Saturday, October 11, 2008

Not Exactly How I Pictured Today

The day that I have been dreading for the last 8 months is here: our wedding day. Only instead of sitting at the Lake Natoma Inn in sunny Folsom, CA, I am sitting at home in foggy, cold Vancouver WA.

We didn't pick this day because of any significant meaning. We originally chose 12/31/09 because that would have been the 10th anniversary of our first date. Then, I decided if I had to wait almost 3 years to get married, I would probably go insane. I wanted 8/8/08. Eight is my favorite number, it is lucky in Chinese (granted, neither of us is Chinese, but one of my bridal peeps is so I figured that was close enough), and we would have been together for 8 years, working on the 8th month. I figured we couldn't go wrong with all that on our side. But, it was a Friday, and most of our guests would be traveling, which would mean an extra day off of work for them. So, I thought 8/9/08 would be fine too.

James wanted his brother to be in the wedding party and he was scheduled to be deployed to Iraq in July 2007. We didn't know if it was going to be 6 months or a year, but thought if it was a year, August would be cutting it close for him to be back in time. September would have been a little better, but still iffy and I really didn't like any of the dates that fell on a Saturday. Plus, I really wanted an outdoor wedding and we also had to consider how hot it is in Sacramento during the summer months. We figured October would be a good month for an outdoor wedding, weatherwise and that by picking an October date, we did all we could to accomodate James' brother's deployment. My nephew's birthday is 10/3, my niece's is 10/4, and one of my bridal peeps will be celebrating her 10th anniversary on 10/18. We figured the 25th was getting too late into the month, so by process of elimination, today was the day. However, God had other plans and 13 months after James proposed, and 8 months and 5 days ago, James died, leaving me a bride-to-be without a groom. No longer a fiancee, but not really a widow either.

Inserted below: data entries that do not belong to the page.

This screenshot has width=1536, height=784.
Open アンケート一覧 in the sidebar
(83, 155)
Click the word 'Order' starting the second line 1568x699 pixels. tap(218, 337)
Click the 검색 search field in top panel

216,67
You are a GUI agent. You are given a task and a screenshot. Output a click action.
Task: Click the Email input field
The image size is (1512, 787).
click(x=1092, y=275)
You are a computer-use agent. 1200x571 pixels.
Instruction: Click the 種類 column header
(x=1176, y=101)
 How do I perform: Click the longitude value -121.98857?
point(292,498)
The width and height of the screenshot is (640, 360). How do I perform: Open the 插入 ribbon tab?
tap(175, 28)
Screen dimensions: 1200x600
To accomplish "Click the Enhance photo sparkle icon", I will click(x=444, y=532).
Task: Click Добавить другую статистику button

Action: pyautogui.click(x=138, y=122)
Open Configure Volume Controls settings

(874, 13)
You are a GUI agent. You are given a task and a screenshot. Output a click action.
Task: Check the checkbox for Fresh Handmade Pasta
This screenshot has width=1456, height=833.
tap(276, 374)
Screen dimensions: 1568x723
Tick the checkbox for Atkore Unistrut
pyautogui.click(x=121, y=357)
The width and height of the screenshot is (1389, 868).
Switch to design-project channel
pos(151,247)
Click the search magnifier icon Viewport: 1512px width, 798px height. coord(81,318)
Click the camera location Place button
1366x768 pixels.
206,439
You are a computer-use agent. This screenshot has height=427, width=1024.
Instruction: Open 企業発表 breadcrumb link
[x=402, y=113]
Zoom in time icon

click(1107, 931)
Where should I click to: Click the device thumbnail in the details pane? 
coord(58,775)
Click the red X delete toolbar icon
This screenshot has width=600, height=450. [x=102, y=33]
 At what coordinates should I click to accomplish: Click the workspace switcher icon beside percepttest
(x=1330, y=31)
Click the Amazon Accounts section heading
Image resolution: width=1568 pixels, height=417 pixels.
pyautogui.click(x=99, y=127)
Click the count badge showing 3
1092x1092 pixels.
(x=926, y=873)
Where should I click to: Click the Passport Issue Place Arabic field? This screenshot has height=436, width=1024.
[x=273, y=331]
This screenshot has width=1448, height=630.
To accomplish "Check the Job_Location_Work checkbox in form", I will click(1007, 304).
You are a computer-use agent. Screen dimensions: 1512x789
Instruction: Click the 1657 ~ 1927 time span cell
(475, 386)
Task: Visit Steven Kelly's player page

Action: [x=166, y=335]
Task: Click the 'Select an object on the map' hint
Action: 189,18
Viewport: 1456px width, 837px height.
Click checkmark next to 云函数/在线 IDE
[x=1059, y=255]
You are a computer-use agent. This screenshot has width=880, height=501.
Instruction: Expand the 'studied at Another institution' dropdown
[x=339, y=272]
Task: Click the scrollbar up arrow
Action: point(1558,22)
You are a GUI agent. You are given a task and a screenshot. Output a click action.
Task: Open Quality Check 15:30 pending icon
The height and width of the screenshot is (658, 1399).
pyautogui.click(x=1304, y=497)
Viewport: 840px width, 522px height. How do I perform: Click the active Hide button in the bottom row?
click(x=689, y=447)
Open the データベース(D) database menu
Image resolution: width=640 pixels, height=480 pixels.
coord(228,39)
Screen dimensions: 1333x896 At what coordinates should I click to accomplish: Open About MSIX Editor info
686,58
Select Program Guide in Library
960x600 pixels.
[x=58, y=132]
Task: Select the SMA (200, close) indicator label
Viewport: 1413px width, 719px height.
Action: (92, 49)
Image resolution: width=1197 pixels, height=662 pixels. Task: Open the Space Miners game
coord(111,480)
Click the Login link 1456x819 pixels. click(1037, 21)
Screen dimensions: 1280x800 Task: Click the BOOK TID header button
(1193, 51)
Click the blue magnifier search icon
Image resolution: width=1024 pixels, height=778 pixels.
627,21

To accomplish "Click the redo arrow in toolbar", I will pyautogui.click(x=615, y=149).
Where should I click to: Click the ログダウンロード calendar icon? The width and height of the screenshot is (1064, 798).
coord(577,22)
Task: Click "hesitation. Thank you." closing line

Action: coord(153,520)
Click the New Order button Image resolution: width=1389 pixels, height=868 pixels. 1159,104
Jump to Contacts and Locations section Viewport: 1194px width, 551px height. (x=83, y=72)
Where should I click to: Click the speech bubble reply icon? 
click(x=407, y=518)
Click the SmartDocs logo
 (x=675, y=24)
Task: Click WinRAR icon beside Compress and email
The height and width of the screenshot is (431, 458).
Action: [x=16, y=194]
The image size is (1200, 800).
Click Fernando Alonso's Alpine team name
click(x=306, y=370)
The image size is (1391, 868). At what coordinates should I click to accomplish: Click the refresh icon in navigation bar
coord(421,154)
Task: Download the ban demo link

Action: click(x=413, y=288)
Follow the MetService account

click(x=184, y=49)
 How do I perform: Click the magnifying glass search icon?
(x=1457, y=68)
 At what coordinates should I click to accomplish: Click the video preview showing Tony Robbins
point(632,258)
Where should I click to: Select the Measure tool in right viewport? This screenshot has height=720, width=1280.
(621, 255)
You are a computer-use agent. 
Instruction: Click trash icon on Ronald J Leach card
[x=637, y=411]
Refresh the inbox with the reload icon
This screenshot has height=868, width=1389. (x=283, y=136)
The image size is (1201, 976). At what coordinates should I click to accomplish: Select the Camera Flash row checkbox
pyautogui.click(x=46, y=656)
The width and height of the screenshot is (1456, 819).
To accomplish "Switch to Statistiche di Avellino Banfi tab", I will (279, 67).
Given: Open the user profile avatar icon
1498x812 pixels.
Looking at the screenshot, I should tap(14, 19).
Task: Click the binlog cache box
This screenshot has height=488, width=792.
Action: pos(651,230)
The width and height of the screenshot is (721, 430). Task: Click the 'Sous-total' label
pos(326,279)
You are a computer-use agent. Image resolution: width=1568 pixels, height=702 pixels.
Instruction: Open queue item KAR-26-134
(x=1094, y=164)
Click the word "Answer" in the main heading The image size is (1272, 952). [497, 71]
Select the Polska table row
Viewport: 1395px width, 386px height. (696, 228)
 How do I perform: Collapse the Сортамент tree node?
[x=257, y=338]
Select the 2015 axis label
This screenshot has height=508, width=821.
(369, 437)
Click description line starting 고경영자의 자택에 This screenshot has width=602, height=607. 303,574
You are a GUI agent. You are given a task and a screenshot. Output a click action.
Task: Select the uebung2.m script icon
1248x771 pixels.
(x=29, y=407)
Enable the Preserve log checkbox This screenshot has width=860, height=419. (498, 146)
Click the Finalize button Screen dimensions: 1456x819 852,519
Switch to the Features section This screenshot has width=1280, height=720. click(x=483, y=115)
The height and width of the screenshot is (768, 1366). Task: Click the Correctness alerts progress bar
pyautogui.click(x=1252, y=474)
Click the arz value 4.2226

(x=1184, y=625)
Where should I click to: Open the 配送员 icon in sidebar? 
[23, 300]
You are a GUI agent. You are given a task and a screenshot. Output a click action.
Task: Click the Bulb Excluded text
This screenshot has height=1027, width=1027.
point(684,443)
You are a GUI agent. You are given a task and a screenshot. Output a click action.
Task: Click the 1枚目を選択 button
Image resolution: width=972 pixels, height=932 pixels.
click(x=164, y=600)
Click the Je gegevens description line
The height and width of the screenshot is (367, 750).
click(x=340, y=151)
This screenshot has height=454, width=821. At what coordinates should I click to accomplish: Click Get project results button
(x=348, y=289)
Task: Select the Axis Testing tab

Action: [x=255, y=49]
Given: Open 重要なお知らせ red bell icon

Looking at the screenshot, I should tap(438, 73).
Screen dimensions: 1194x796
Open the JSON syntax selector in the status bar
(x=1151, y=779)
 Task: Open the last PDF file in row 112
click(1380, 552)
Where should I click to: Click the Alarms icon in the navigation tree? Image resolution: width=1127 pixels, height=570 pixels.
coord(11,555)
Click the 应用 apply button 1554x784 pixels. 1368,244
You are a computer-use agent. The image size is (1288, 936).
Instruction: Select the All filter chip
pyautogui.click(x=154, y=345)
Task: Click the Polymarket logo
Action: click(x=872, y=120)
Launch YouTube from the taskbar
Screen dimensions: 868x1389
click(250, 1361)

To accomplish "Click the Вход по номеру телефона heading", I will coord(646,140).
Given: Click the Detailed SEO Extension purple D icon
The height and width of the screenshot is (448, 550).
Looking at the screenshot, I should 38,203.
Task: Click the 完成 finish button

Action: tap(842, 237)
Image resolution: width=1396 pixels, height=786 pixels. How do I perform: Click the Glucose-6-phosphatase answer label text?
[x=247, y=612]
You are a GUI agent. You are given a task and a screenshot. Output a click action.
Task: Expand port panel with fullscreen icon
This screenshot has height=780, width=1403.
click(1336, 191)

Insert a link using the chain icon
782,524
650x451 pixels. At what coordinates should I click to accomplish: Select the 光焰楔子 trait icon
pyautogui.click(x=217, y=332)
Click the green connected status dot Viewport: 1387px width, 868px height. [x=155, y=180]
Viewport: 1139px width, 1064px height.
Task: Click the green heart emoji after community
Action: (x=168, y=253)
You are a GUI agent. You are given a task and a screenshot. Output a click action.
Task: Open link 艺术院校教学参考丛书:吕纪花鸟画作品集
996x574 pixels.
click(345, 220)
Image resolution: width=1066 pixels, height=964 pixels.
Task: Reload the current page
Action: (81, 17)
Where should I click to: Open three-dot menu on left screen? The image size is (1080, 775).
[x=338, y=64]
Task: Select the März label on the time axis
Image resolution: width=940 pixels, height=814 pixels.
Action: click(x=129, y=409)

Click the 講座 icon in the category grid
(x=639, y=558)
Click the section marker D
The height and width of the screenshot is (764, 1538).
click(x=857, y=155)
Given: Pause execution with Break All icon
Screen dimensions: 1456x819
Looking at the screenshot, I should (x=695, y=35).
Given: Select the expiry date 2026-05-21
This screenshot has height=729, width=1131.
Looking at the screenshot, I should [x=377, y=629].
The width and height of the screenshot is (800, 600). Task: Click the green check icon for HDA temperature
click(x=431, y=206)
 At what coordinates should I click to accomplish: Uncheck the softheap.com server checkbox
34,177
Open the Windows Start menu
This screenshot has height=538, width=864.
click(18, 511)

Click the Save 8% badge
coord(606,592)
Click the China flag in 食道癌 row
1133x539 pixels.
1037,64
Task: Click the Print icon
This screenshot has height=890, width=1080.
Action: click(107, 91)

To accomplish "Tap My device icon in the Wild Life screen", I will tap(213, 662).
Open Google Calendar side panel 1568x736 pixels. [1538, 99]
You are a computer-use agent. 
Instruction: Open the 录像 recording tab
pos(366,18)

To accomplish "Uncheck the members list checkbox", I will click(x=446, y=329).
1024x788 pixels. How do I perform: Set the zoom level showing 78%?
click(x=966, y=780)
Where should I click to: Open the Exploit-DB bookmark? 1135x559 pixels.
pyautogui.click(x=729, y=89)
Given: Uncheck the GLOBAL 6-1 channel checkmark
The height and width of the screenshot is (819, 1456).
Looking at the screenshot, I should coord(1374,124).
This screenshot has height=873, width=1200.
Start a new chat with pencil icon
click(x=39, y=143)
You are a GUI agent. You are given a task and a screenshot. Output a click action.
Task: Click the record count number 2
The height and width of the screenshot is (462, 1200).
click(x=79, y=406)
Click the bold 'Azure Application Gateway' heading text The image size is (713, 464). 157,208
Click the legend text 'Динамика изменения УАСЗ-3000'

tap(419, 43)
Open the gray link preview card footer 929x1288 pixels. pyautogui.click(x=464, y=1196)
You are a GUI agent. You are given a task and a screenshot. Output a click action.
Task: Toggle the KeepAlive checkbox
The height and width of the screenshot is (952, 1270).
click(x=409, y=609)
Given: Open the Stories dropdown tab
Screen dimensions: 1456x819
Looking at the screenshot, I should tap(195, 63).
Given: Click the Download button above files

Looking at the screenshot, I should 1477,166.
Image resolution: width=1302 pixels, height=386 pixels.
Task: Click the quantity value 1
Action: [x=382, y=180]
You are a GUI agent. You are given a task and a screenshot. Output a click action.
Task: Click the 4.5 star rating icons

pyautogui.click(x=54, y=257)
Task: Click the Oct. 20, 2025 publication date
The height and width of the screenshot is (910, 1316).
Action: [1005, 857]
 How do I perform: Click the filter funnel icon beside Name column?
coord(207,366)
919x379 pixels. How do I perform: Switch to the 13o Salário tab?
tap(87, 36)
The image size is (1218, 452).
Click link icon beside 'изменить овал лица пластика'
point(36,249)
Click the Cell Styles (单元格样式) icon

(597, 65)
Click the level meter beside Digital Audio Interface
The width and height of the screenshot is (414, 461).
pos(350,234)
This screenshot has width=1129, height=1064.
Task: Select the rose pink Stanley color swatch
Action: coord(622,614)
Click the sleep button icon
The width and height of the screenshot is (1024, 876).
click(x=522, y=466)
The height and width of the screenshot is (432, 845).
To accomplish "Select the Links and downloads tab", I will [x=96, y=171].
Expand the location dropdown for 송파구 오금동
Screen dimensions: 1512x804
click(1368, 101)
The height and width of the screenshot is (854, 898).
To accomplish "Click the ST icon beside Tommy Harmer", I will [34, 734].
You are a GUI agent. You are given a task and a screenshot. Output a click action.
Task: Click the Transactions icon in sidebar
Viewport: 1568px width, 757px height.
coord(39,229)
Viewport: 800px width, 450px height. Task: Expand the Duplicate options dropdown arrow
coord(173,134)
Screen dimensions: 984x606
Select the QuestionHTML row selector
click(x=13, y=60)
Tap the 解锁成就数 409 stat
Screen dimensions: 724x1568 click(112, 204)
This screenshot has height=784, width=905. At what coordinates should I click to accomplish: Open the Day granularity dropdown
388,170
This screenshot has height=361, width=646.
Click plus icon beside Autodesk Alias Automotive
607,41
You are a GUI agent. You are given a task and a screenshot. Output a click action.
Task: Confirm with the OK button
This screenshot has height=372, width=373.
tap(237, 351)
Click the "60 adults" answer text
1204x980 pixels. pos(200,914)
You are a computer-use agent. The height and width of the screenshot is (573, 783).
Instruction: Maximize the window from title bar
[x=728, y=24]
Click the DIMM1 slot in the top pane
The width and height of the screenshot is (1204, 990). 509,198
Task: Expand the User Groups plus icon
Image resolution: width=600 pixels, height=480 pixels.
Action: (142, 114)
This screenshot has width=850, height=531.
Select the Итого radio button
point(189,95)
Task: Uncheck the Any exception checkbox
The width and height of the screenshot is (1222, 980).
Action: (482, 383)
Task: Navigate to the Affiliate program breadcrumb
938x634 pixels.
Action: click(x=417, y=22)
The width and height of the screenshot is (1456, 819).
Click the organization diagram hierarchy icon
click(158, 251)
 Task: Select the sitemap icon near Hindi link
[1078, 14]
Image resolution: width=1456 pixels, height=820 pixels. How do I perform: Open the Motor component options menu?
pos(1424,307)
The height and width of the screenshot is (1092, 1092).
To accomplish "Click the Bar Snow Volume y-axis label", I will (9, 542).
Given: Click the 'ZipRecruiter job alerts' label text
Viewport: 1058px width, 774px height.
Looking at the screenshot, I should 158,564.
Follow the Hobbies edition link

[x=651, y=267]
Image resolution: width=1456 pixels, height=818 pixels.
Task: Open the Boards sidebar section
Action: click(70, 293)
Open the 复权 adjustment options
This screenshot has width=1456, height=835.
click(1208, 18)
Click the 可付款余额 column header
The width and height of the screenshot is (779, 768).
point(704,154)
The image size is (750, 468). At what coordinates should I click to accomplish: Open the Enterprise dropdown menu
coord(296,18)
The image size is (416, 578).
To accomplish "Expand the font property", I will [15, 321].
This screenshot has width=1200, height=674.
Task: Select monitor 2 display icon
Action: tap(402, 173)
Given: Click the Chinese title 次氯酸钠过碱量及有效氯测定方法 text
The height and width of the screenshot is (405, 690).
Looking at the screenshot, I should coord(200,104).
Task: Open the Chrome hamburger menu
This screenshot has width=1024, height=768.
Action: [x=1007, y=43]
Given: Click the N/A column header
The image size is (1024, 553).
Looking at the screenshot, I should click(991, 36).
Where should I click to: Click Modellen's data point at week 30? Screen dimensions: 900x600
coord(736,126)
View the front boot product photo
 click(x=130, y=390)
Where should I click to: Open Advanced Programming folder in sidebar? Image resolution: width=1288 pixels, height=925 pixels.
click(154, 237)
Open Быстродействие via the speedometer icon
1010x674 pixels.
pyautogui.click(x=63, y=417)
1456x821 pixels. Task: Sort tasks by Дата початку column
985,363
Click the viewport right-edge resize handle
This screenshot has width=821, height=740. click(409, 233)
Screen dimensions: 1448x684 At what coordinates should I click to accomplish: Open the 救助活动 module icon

I am blessed to have had 8 years with such a wonderful man, even if I didn't get my happily ever after. In my heart, I was already married to him and have been for years. I will always love him; I will always carry him in my heart. But as I hit here with tears streaming down my face watching the fog slowly lift outside I can't help but wonder what our wedding would have been like. Would he have liked my dress? The only thing he asked was that he not know what my dress looked like ahead of time-he wanted that element of surprise. Would I have been a beautiful bride? Would I have been a total uptight Bridezilla (um, probably). Would everyone have shown up? I think it would have been beautiful; even if little things went wrong, as they tend to do at weddings, I think it still would have been perfect.